# Entity Matching (EM) about Books

# Introduction

This IPython notebook shows a basic workflow two tables using *py_entitymatching*. We want to match data science books in library of UW-Madison and UIUC.  The book information of UW-Madison is from [here](https://search.library.wisc.edu/search/system?q=Data+Science) and the book information of UIUC is from [here](https://vufind.carli.illinois.edu/vf-uiu/Search/Home?lookfor=Data+Science+&type=all&start_over=1&submit=Find&search=new). Details can be found from our Stage 2 Report [here](https://github.com/iphyer/CS839ClassProject/blob/master/stage2/Stage2Report.pdf). 

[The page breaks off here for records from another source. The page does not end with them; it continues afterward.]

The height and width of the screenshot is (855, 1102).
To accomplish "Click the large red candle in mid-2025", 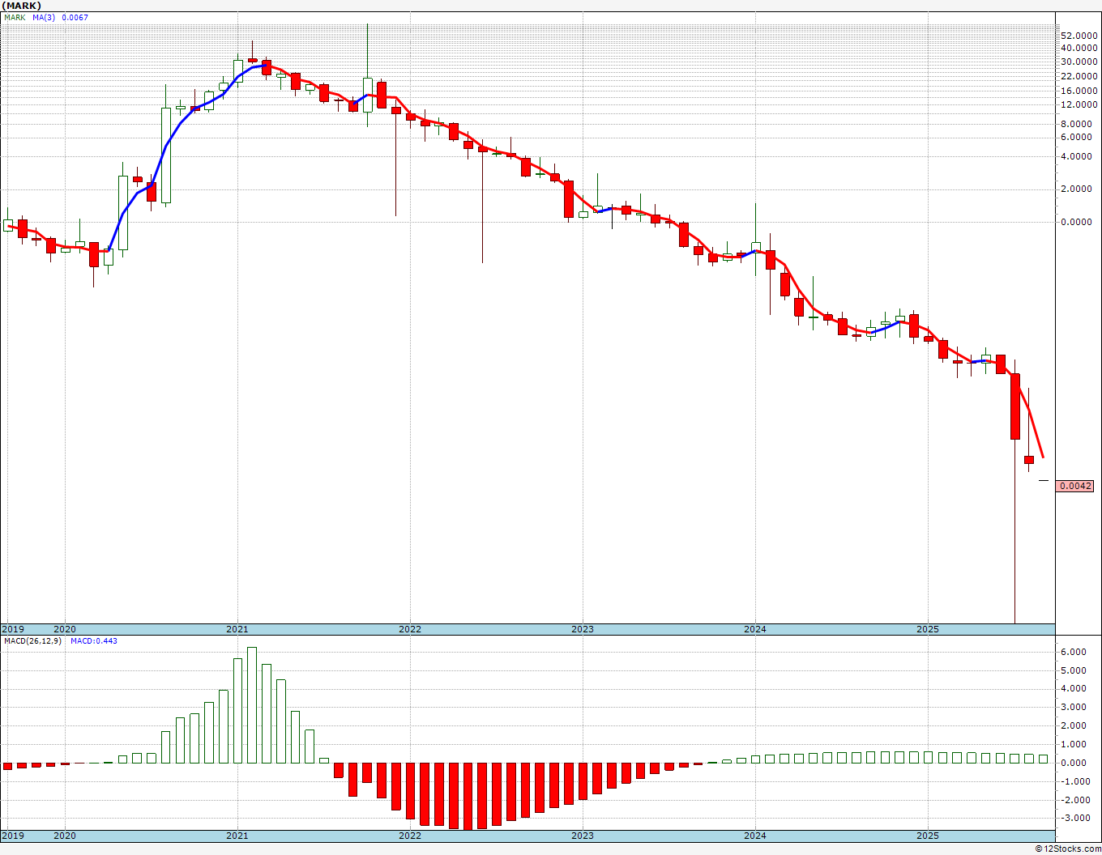I will point(1014,406).
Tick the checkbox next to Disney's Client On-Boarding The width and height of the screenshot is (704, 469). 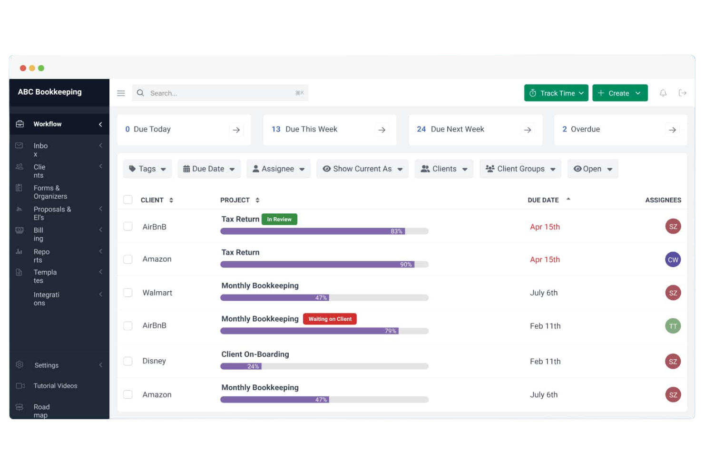[127, 361]
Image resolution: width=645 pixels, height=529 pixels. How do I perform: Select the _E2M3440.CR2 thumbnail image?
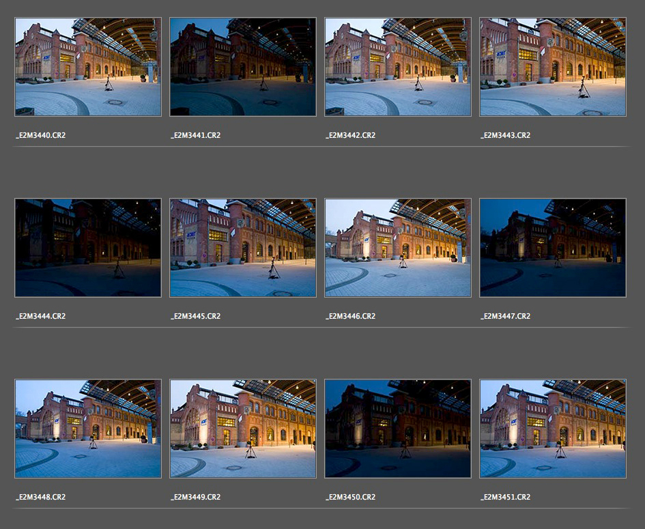coord(88,67)
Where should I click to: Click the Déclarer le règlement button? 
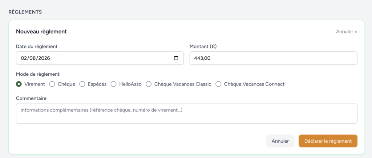click(x=328, y=141)
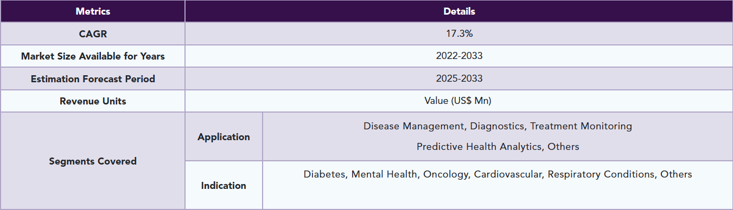Click the Application sub-header cell

224,137
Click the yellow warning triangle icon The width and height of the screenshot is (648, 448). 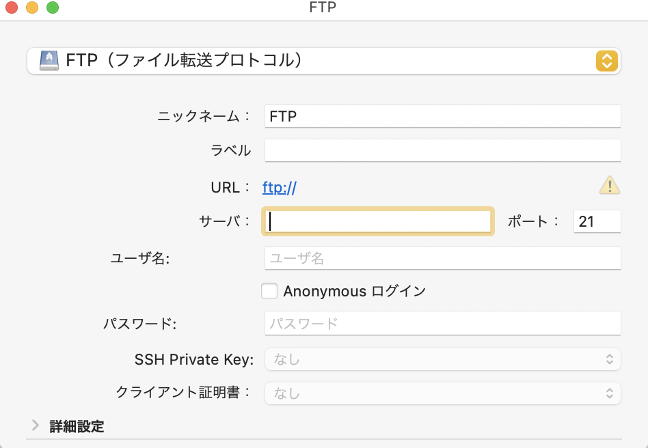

First, we need to import *py_entitymatching* package and other libraries as follows:

In [16]:
import pandas as pd
import py_entitymatching as em

# Read input tables

We begin by loading the input tables.

We name the table about UW-Madison `TableA.csv` and the table about UIUC `TableB.csv`. And there are 

* 6963 tuples in table `TableA.csv`
* 5730 tuples in table `TableB.csv`

In [17]:
A = em.read_csv_metadata('../data/TableA.csv', key = 'ID')
B = em.read_csv_metadata('../data/TableB.csv', key = 'ID')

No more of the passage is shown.